Son cobardes los ataques de los futbolistas a sus mujeres. Envílecen el ambiente y elevan el nivel de intolerancia por parte de los ciudadanos de bien, que expresan indignados mensajes solidarios con las víctimas.
Es el maltrato, como tantas veces ha dicho, la cuota inicial de un homicidio.
El último episodio, el de Hanyer Mosquera, jugador de águilas Doradas, con registro patético de imágenes virales, con golpiza premeditada a su compañera, ya le da la vuelta al mundo.
Impunes han quedado en el pasado casos similares como el de Armero, en Miami, o el del Tigre Castillo en Cali. Su condición de futbolistas con reconocimiento público, los hace intocables ante la ley, defendidos por ciertos abogados sin escrúpulos, ante jueces tolerantes.
Dos años atrás, Peto Rodríguez, un modesto guardameta de Junior, arremetió contra su esposa, en salvaje y criminal acción, denunciada por los medios, pero el caso se disolvió con extraña y sospechosa rapidez. Luego, con el paso de los meses, Peto ya era portero de otro equipo Colombiano, el América de Cali, al que poco le importaron los antecedentes.

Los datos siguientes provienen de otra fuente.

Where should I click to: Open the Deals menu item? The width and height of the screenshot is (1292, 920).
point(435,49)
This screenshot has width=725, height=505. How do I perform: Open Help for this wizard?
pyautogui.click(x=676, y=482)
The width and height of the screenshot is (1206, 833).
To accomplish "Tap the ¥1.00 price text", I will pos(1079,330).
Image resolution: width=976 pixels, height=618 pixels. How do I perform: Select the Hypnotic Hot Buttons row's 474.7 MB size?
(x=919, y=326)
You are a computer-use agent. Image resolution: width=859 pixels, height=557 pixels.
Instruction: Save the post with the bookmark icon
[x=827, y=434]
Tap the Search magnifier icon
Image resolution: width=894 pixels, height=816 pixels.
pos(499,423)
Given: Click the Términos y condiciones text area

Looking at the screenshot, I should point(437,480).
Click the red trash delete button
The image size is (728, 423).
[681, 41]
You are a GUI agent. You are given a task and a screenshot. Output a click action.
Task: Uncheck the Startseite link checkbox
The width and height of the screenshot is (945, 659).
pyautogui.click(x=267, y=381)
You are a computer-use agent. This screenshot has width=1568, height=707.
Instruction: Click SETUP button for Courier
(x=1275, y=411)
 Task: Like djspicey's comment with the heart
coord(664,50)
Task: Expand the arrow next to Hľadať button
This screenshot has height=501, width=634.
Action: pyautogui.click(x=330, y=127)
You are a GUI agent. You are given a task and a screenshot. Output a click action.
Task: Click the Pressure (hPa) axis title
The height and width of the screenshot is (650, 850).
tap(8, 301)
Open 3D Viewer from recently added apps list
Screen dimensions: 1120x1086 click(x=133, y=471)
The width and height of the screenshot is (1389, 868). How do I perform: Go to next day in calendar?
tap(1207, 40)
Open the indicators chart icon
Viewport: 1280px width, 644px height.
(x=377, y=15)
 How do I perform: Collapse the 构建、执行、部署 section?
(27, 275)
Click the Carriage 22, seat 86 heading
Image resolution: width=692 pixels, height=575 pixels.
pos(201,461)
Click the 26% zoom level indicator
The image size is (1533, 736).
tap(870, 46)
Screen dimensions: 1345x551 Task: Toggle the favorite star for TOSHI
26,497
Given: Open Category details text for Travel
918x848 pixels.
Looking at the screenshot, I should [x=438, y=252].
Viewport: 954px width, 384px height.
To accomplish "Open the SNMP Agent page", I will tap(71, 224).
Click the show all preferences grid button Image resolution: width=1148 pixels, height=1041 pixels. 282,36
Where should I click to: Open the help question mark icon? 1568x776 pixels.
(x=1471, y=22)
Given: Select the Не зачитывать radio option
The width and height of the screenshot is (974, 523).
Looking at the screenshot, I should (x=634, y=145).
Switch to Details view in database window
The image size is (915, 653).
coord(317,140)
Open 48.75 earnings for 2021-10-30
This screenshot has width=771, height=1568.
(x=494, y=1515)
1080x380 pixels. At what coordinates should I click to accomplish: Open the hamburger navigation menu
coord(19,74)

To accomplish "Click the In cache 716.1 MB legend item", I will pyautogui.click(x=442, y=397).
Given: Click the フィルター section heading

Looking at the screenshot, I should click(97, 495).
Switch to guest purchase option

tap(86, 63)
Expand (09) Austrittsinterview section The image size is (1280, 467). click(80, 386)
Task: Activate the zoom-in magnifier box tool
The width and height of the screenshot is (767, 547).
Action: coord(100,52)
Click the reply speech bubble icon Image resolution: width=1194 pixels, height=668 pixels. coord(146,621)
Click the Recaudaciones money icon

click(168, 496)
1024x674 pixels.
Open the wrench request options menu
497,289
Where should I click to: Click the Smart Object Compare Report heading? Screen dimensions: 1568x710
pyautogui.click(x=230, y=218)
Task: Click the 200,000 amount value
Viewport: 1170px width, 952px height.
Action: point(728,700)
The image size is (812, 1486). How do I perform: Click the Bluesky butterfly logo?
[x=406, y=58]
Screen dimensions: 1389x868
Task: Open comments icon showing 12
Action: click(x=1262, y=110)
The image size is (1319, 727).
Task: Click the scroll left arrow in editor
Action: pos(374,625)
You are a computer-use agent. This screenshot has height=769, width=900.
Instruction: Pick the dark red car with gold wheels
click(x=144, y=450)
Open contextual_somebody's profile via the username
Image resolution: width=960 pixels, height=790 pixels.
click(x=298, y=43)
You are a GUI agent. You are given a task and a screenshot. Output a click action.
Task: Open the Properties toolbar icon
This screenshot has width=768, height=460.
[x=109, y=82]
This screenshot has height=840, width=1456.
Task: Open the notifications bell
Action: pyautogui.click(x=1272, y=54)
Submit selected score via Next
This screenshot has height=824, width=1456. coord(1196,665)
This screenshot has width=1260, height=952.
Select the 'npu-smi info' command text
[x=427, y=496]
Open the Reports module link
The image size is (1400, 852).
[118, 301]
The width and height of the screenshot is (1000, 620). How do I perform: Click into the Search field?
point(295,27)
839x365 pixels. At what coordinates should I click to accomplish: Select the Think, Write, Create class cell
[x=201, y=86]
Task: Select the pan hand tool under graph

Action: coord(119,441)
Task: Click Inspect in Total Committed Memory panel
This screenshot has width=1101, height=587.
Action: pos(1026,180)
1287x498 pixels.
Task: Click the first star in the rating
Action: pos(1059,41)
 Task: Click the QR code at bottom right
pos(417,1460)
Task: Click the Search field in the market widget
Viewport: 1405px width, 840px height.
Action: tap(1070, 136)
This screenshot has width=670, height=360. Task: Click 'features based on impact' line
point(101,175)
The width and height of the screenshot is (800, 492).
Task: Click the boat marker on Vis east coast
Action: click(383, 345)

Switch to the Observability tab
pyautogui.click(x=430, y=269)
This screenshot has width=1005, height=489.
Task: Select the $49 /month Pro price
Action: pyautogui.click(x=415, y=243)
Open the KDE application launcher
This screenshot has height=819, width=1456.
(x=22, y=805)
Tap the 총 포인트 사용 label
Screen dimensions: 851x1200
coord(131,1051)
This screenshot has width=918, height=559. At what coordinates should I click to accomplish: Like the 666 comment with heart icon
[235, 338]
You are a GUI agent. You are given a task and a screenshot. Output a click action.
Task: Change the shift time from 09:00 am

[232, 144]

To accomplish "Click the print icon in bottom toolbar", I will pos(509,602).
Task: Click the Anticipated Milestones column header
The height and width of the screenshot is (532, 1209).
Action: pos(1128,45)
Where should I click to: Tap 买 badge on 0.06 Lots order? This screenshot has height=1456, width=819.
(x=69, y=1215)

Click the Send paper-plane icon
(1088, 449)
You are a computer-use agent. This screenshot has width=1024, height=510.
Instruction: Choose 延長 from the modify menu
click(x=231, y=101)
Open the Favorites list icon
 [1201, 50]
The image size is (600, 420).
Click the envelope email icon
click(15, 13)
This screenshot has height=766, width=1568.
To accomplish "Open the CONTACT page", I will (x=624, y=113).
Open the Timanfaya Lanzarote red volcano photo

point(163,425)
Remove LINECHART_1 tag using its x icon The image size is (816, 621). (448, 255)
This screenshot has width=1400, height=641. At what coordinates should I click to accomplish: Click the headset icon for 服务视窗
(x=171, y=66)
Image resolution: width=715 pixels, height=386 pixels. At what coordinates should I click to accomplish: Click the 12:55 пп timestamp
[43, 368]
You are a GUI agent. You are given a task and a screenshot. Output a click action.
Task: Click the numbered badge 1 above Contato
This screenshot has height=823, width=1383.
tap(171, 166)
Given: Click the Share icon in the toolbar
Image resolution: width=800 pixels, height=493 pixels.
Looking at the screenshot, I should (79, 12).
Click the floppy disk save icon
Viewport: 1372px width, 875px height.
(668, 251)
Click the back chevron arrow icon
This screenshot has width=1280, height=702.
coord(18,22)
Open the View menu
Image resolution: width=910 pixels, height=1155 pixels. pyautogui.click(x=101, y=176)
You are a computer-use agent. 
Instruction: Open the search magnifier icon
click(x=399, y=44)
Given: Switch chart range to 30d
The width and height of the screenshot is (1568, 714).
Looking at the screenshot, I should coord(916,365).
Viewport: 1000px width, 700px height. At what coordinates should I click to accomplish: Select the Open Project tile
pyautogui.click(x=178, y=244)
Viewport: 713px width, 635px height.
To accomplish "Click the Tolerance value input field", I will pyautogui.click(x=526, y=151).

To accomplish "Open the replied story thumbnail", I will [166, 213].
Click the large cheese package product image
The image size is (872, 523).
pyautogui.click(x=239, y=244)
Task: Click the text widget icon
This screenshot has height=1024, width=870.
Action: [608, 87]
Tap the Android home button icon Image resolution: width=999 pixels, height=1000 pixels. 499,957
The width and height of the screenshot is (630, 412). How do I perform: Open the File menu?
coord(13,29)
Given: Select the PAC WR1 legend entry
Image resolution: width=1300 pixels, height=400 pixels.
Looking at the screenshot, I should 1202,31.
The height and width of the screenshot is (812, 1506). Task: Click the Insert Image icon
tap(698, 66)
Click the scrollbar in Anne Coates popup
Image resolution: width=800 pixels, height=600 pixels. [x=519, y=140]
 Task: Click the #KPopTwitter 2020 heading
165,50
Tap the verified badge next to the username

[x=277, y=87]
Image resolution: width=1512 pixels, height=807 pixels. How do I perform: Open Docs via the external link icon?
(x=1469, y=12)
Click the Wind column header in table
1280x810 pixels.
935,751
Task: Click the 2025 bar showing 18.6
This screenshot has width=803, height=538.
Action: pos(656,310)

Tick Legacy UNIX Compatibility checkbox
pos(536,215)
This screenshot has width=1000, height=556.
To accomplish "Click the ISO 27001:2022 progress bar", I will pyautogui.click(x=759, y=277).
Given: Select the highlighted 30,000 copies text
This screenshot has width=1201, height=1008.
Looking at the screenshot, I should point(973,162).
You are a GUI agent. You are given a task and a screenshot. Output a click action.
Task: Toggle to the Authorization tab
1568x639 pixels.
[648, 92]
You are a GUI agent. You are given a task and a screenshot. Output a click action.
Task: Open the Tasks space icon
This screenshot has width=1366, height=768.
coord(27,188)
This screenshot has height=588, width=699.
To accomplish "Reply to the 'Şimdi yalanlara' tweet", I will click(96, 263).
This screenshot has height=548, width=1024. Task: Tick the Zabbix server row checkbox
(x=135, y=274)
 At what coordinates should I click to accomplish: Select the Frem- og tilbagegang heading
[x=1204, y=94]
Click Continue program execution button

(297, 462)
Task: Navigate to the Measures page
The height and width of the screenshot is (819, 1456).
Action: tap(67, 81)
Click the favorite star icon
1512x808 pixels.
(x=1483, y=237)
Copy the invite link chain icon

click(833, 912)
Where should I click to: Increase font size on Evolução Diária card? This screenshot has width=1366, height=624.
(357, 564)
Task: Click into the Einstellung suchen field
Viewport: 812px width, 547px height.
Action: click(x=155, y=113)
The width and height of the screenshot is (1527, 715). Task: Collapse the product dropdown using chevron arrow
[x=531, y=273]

No hace mucho, un reconocido jugador de un club capitalino, fue acusado ante la fiscalía por conducta similar. Retirado el denuncio y con la amenaza firme de los directivos de despedirlo de la nómina, la situación perdió fuerza y se desvaneció sin alcanzar ribetes de escándalo.
El de Bolillo Gómez, fue el hecho mas sonado. En 2011 en pleno mundial juvenil en Colombia, en el que oficiaba como comentarista FIFA, labor que alternaba con la de entrenador Nacional, agredió, a la salida de un bar, a su compañera de turno, para escándalo mundial. Fue despedido y nunca perdonado.
Frente a mujeres asustadas, tantos deportistas son valientes. En España la asociación de futbolistas, (#respeta a tu pareja), realizo un ejemplar campaña para concienciar a los afiliados de su agremiación y al público en general, con gran acogida.
Lo de Hanyer Mosquer amerita una acción penal ejemplar, por la gravedad de los actos cometidos. Hechos violentos como este deben ser denunciados, porque tan cobarde es aquel que agrede a su compañera como el que guarda complice silencio.
Es hora de que la Federación y la Dimayor realicen una campaña decidida y continua en defensa de la mujer.
A propósito, tres años de impunidad tiene el asesinato de Luisa Ovalle la bastonera de Millonarios, cuyas causas las autoridades no han esclarecido. Otro episodio de violencia de género en Colombia, sin castigo.